■ **Your goal**:
For the entries below, work out how many lines include the string "agent", then write only that number.

↓

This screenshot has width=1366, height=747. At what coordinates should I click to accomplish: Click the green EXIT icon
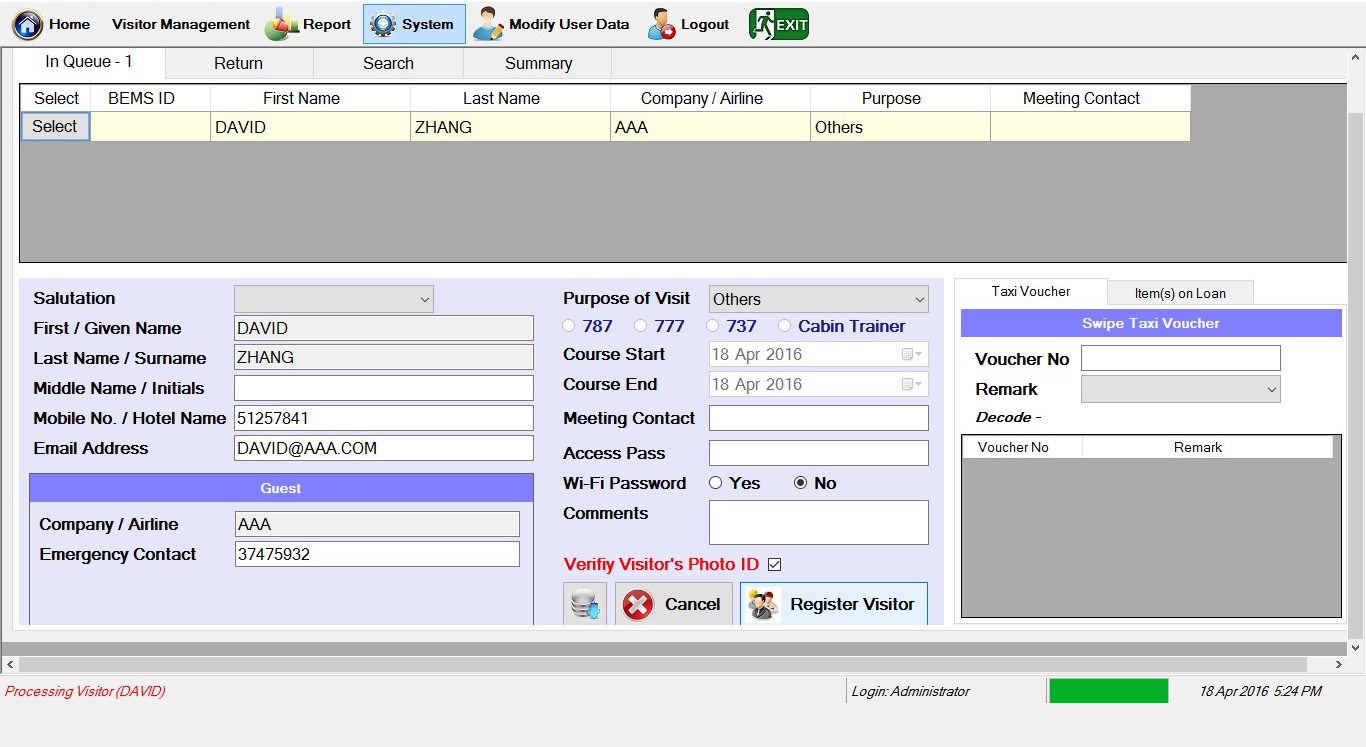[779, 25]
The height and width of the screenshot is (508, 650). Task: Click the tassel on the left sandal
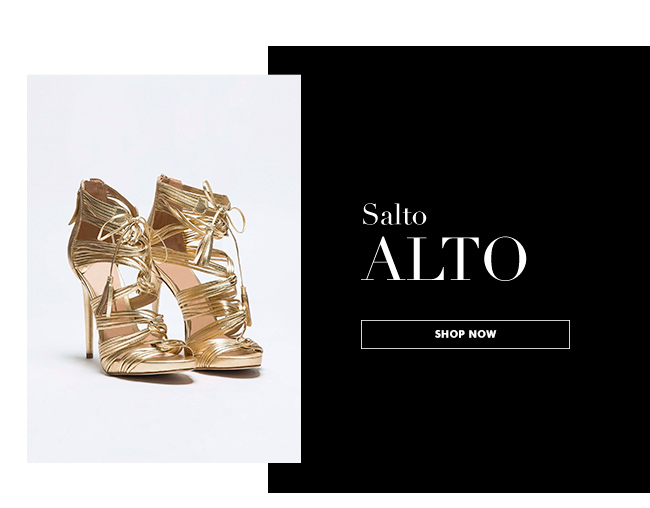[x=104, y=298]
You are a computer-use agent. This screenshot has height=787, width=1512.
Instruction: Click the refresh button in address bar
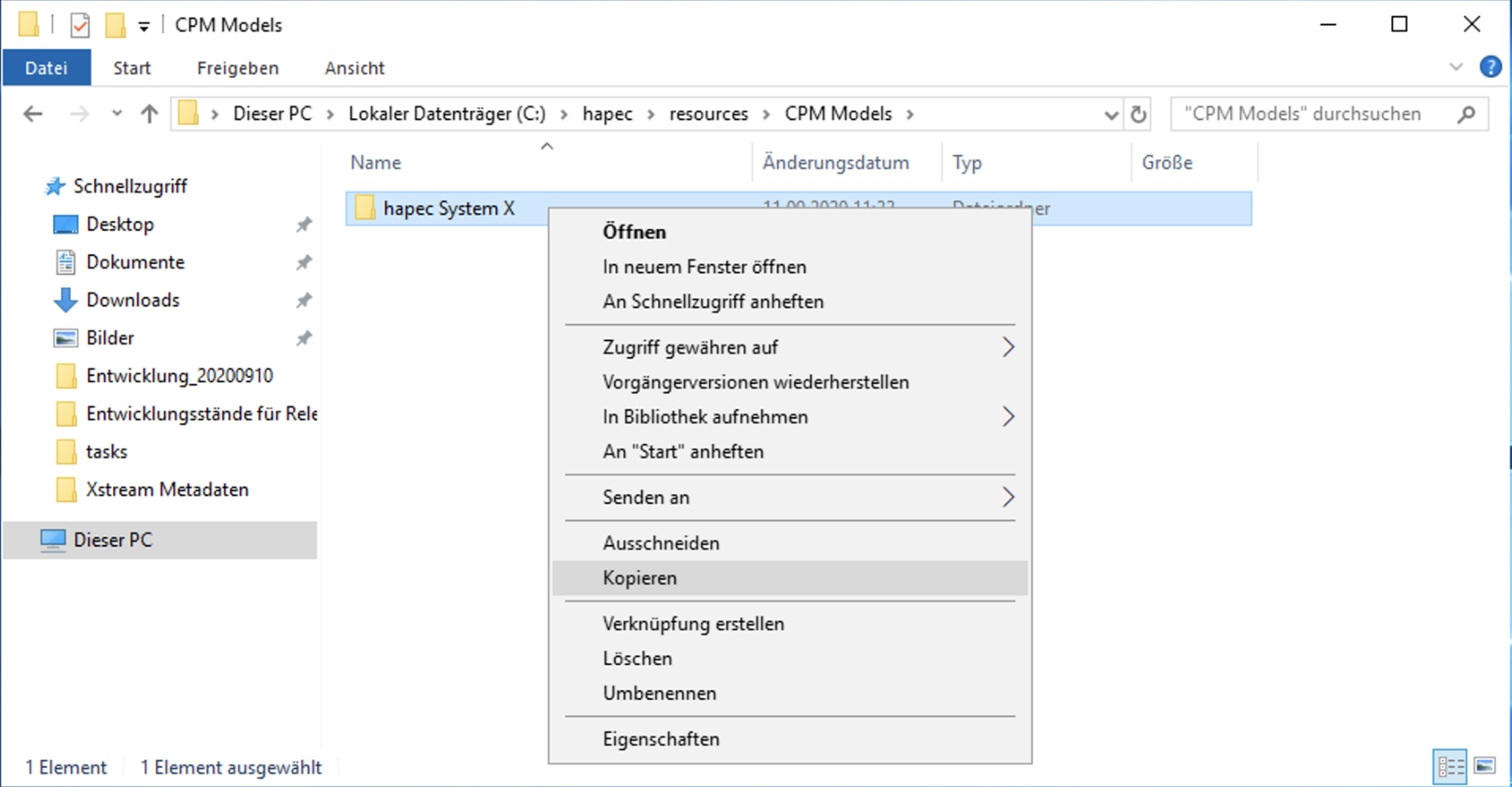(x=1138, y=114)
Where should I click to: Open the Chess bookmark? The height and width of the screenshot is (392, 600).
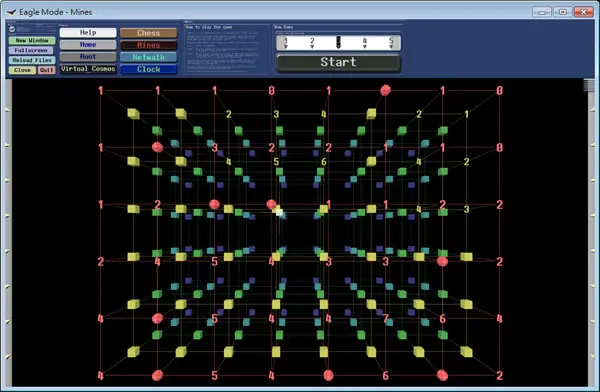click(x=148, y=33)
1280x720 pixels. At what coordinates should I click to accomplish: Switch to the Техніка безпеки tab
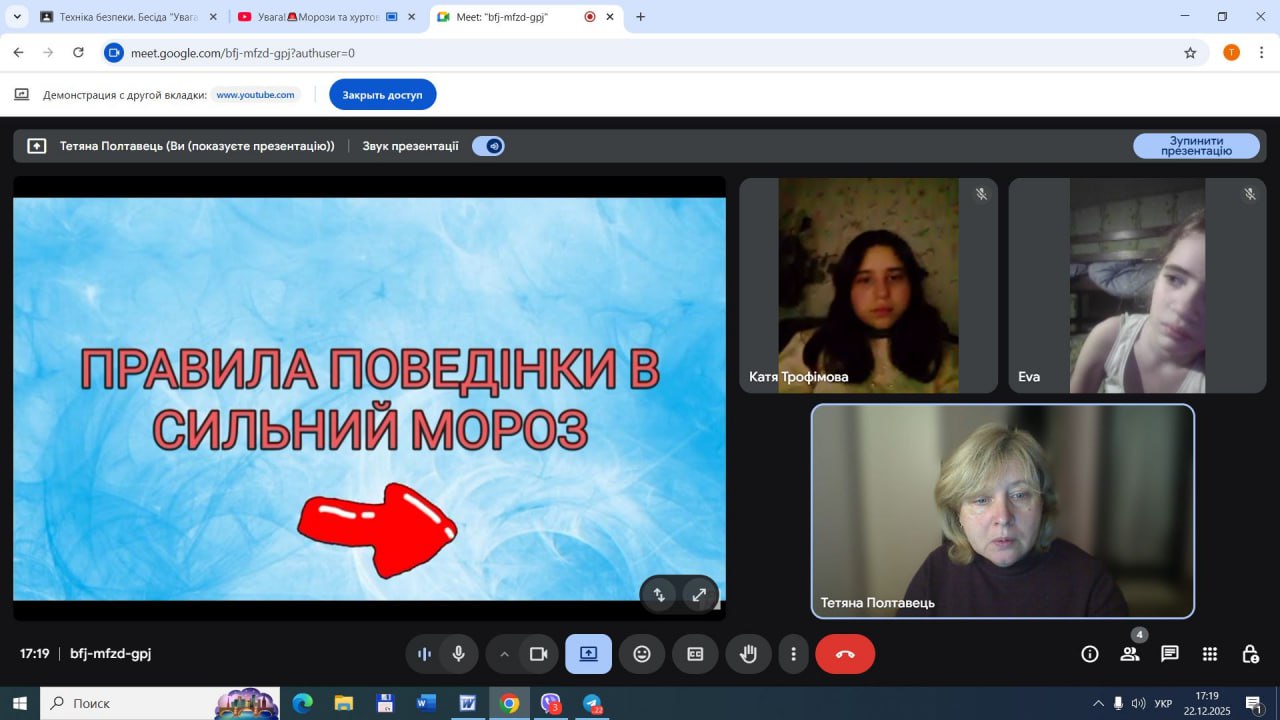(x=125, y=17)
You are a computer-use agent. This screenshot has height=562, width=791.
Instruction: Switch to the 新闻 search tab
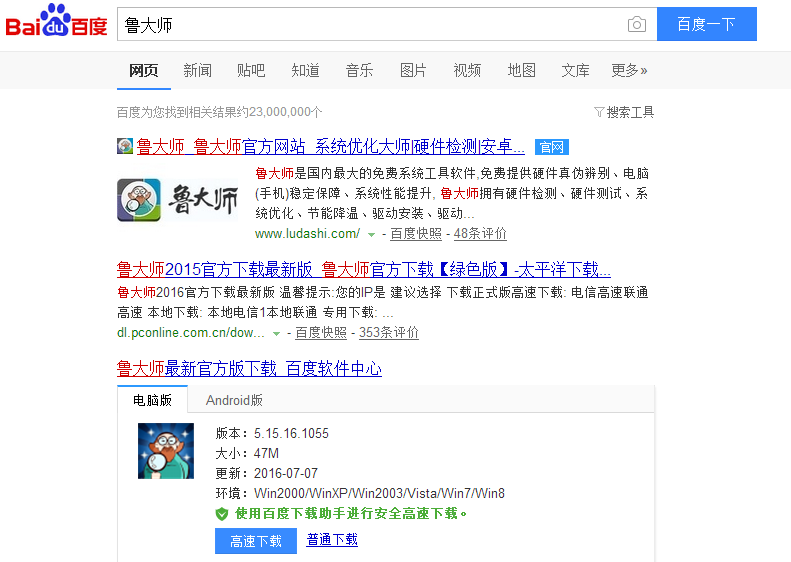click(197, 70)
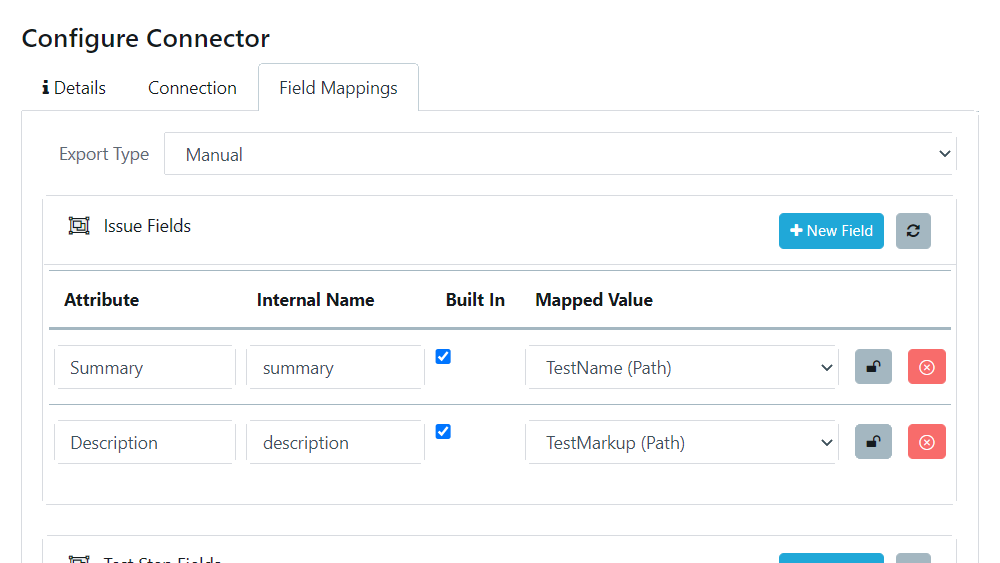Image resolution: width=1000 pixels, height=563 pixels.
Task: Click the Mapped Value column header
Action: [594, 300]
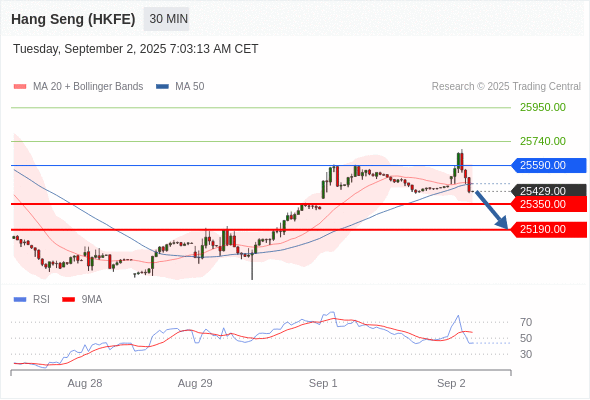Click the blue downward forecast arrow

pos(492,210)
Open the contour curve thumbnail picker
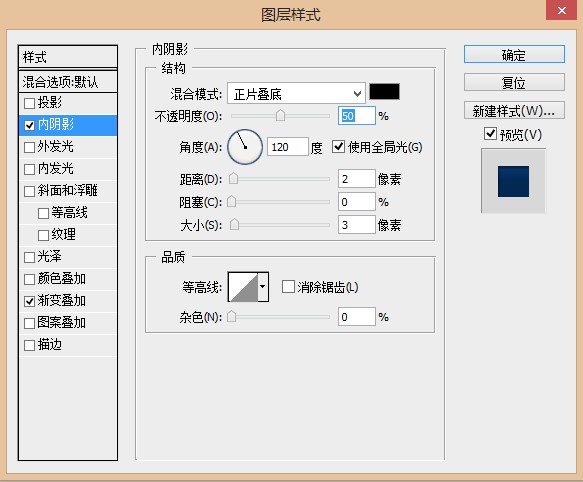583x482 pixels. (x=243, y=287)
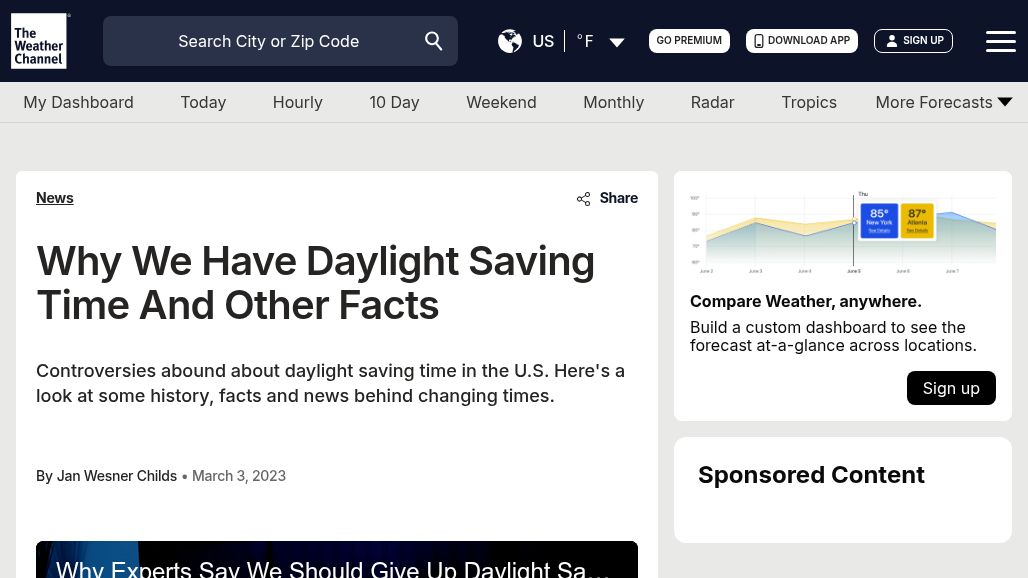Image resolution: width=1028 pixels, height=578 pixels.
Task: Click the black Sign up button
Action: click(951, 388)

↑

■ **Response area**:
2